Let’s Talk!
Let’s start by watching the following movie clip:
This is, of course, the famous scene from the film A Few Good Men (1992) starring Tom Cruise, Jack Nicholson, Demi Moore, and Kevin Bacon. This courtroom thriller tells the story of how inexperienced Navy lawyer LT Kaffee (Cruise) defends two Marines accused of murdering a PFC named Santiago. As a last resort, Kaffee cross-examines Col. Jessup (Nicholson) and coerces him into telling the truth.
Whenever the subject of truth is discussed, I often replay with amusement this scene in my mind. The movie clip’s high emotional charge is a good illustration of the ambivalent relationship most people have with the truth. They usually insist on being told the truth while often not being able to “handle the truth”.
Let’s explore this idea…
According to Wikipedia truth is defined as “in accord with fact or reality, or fidelity to an original or to a standard or ideal”. This definition implies that there is such a thing as objective truth and that it is possible to identify it and align one’s behaviour with it.

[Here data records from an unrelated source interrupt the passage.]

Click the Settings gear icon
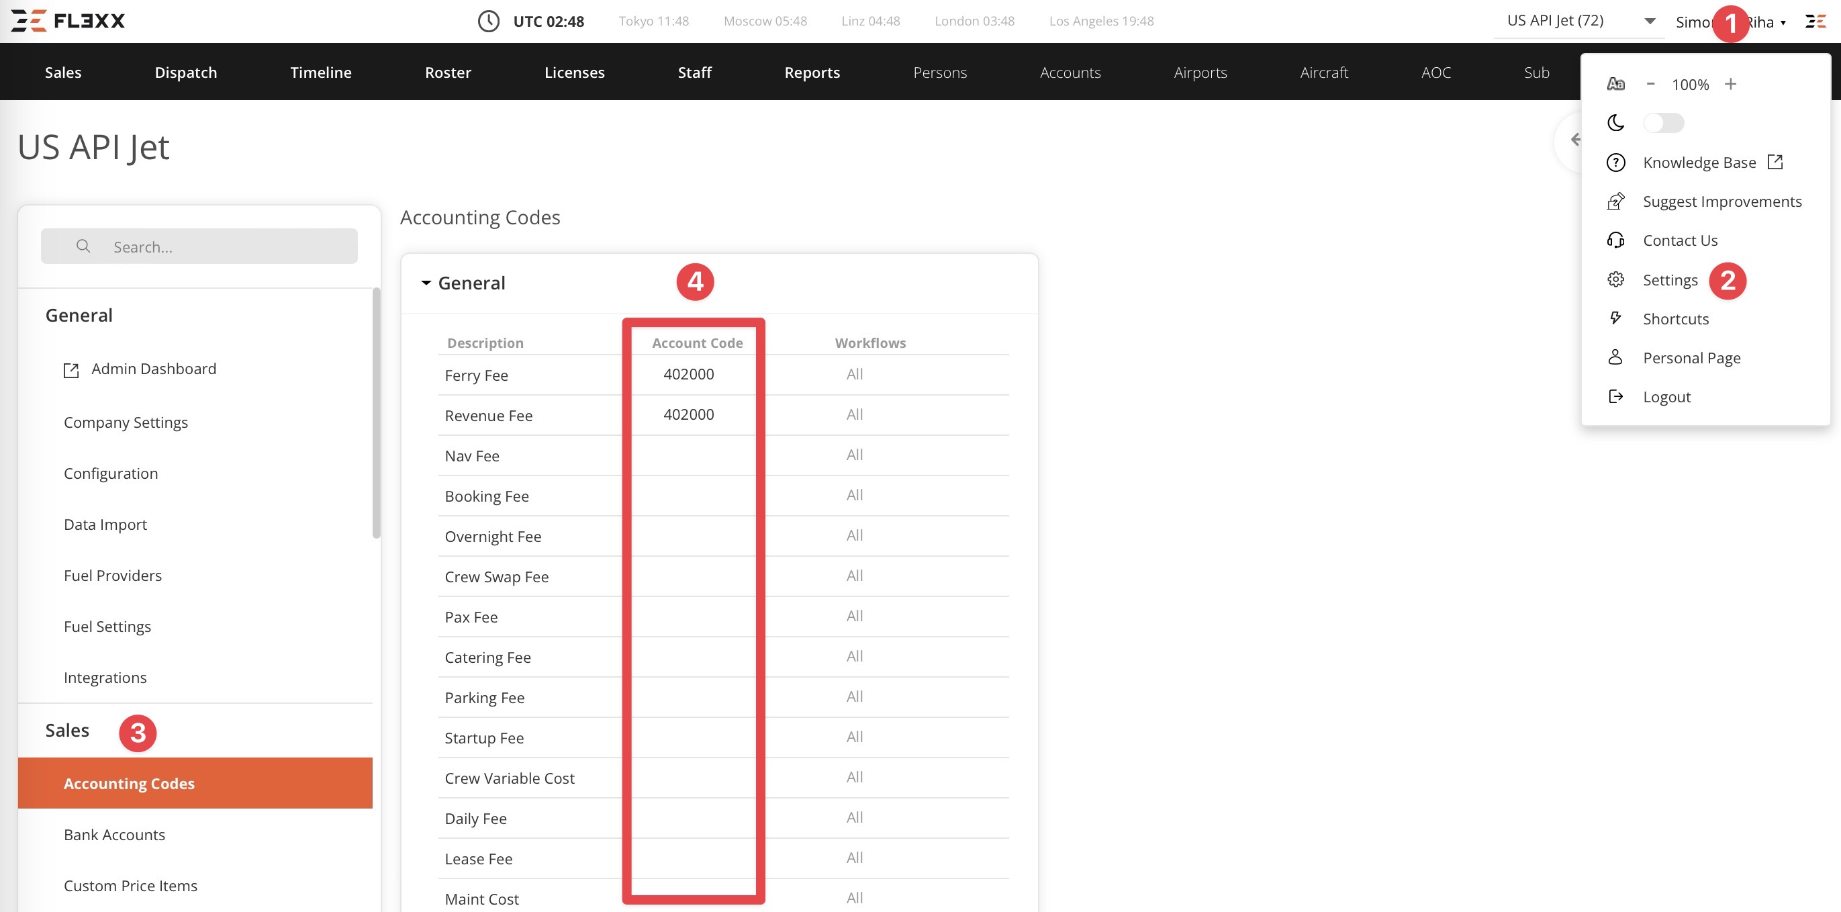This screenshot has height=912, width=1841. click(x=1618, y=279)
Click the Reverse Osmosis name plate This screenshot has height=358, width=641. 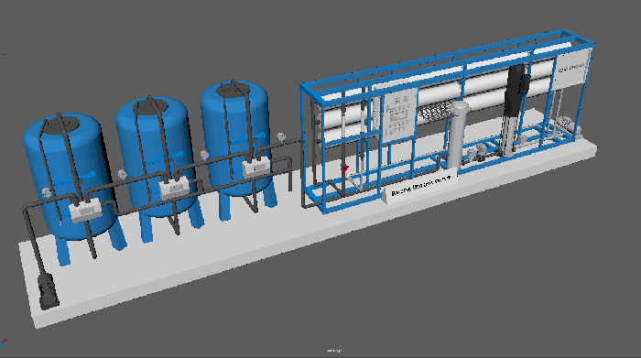click(x=421, y=187)
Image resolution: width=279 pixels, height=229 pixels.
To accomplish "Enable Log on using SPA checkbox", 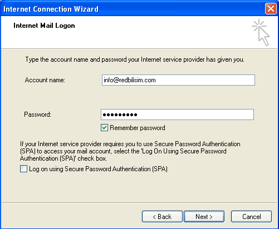I will [x=23, y=169].
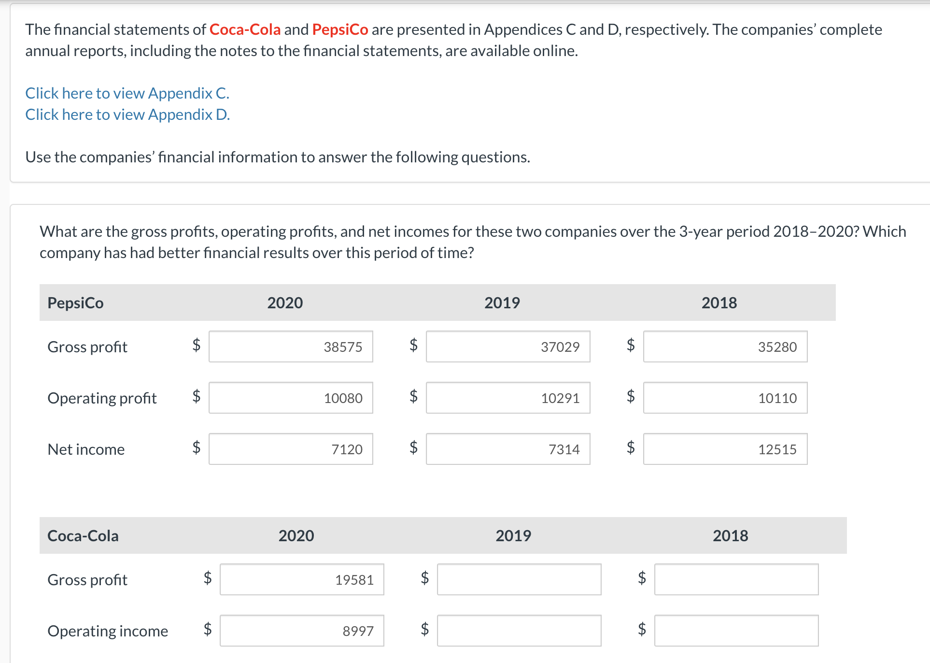930x663 pixels.
Task: Select PepsiCo Operating profit 2020 field showing 10080
Action: click(x=290, y=398)
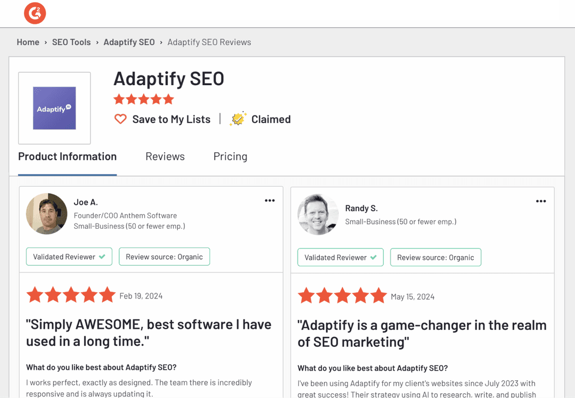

In a TED talk titled “How to spot a liar”, American author Pamela Meyer affirms that we are all liars. In fact, it is socially acceptable to lie and tolerate lies from others. Most of these lies are considered “white” lies that help minimize friction in social interactions.

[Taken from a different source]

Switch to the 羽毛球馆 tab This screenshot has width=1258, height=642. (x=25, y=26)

The more developed the neo-cortex in animals, the better they are at lying. Therefore, humans are quite competent liars. We start lying very early in life. Meyer points out that babies will fake crying, wait to see who responds to their cries, pause, and continue crying. One-year-olds learn concealment while 2 year-olds bluff. By the time we become adults, most of us are expert liars.
Meyer explains that lying is a cooperative act. We have to be willing to accept the lie. Also, lying bridges the gap between what we wish we were and who we really are. That gap may be significant because according to her, we are lied to on average between 10 to 200 times per day.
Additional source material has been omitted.